* **GIVEN ENTRIES**:

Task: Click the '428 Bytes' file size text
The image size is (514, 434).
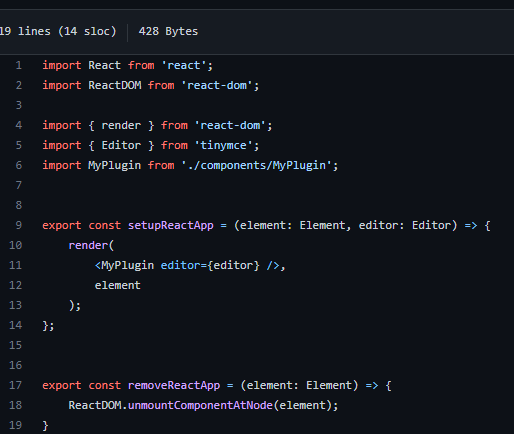Action: coord(168,31)
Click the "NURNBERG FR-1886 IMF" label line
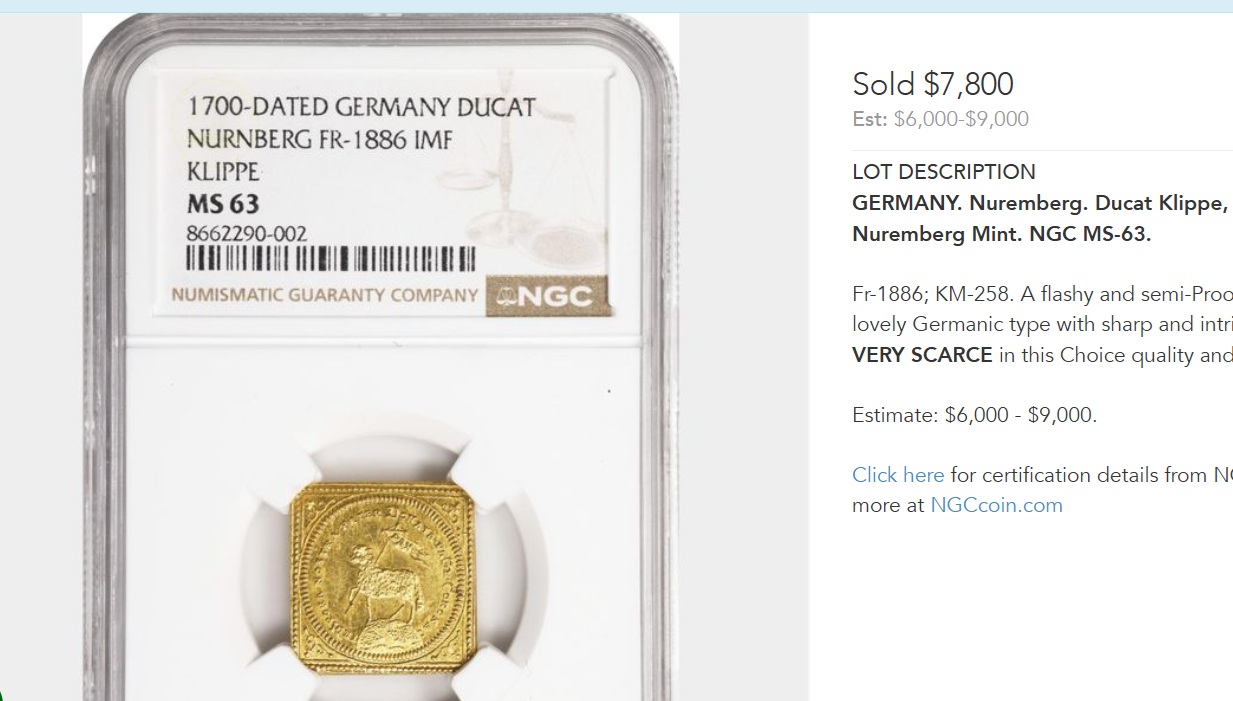The image size is (1233, 701). 320,140
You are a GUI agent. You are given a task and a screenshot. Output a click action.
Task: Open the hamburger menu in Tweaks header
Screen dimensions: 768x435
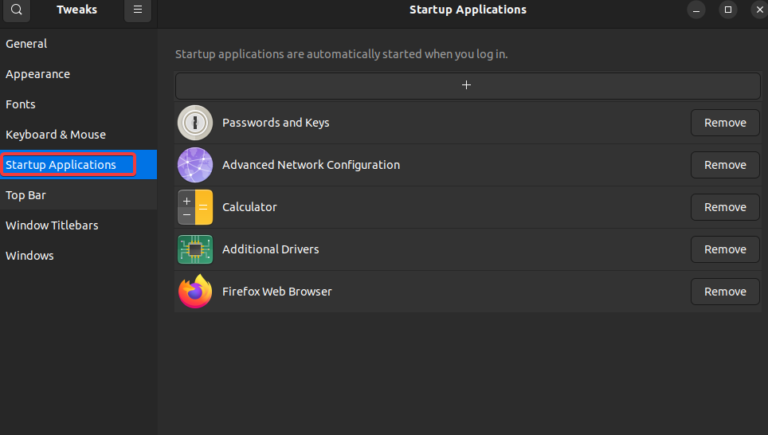pyautogui.click(x=138, y=10)
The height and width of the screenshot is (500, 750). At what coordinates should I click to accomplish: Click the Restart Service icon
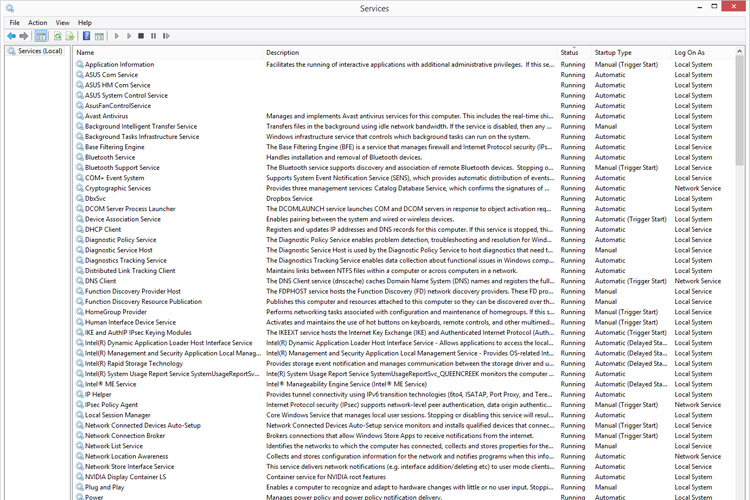coord(166,36)
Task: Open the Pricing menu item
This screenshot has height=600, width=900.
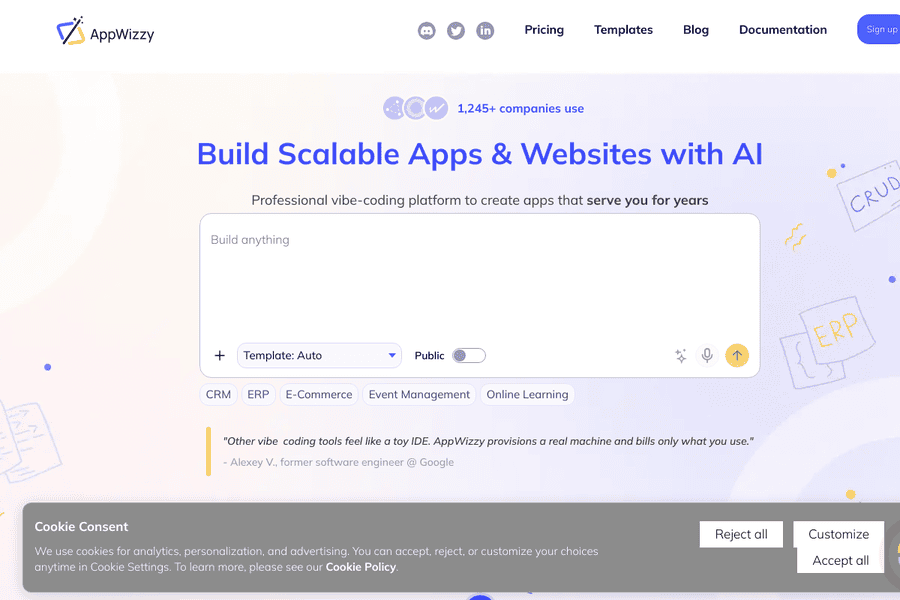Action: point(544,30)
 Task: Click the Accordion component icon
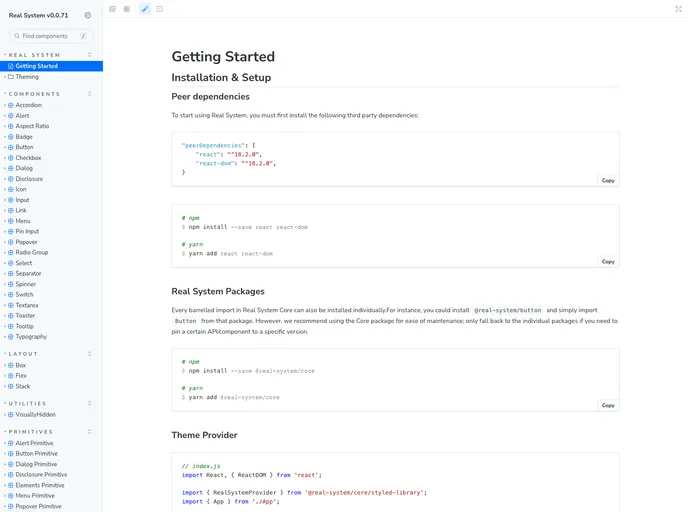[x=11, y=105]
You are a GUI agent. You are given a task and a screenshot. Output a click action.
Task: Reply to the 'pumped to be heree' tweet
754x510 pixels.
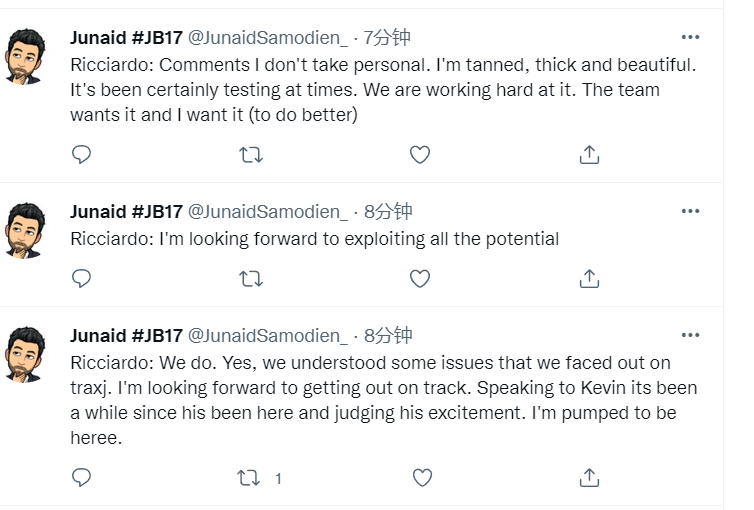coord(81,478)
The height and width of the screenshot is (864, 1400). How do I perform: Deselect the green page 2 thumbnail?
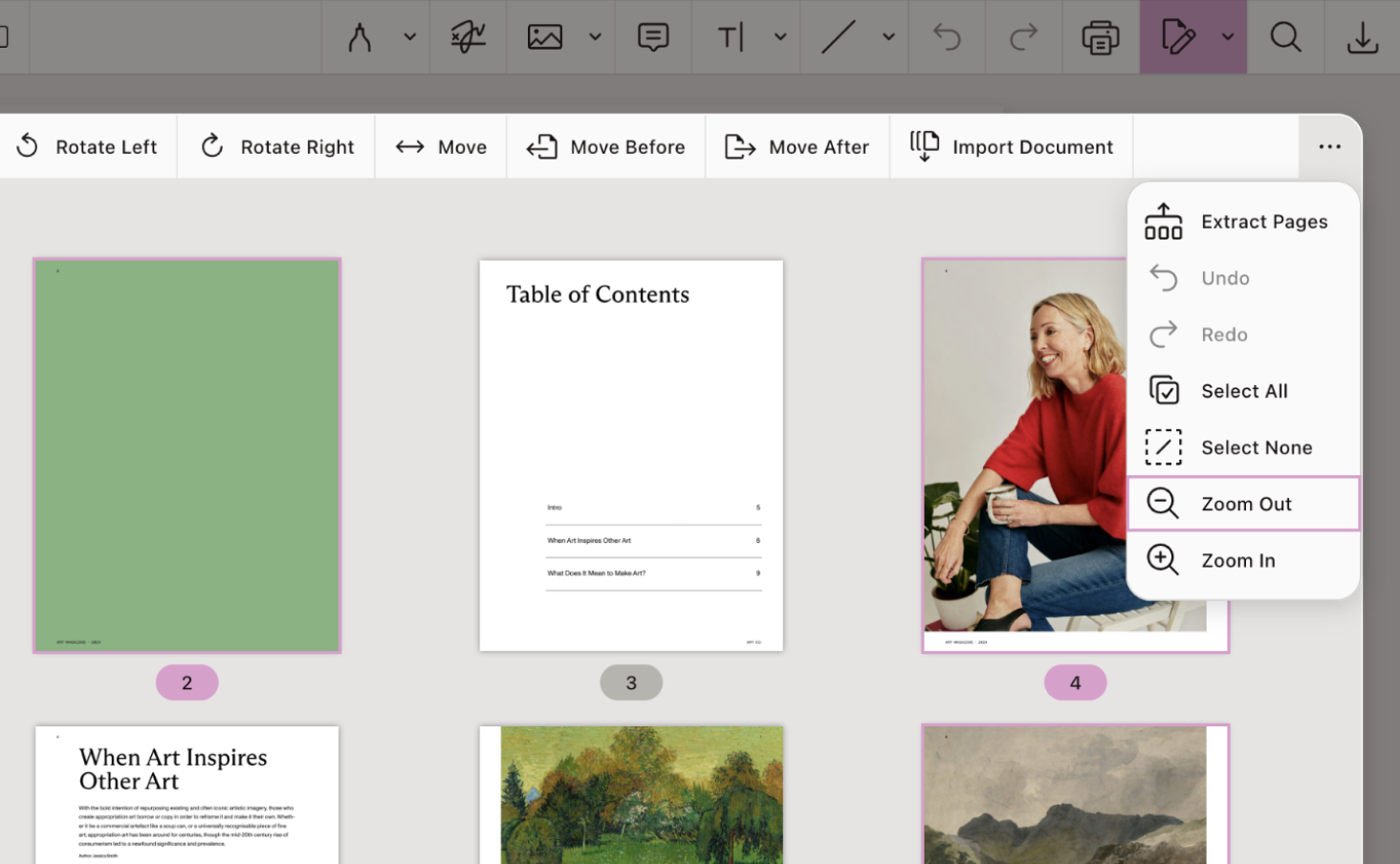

* **WHAT YOU ARE ASKED TO DO**: Write out exactly the lines that run from the one containing "Task: Open the Pricing menu item" to the last line of the entries above, both ends kept, pictures left out.

* **RESPONSE TO THIS TASK**:
Task: Open the Pricing menu item
This screenshot has height=600, width=900.
Action: point(544,30)
 Task: Click the Accordion component icon
[x=11, y=105]
You are a GUI agent. You are given a task and a screenshot. Output a click action.
Task: Reply to the 'pumped to be heree' tweet
754x510 pixels.
coord(81,478)
The height and width of the screenshot is (864, 1400). How do I perform: Deselect the green page 2 thumbnail?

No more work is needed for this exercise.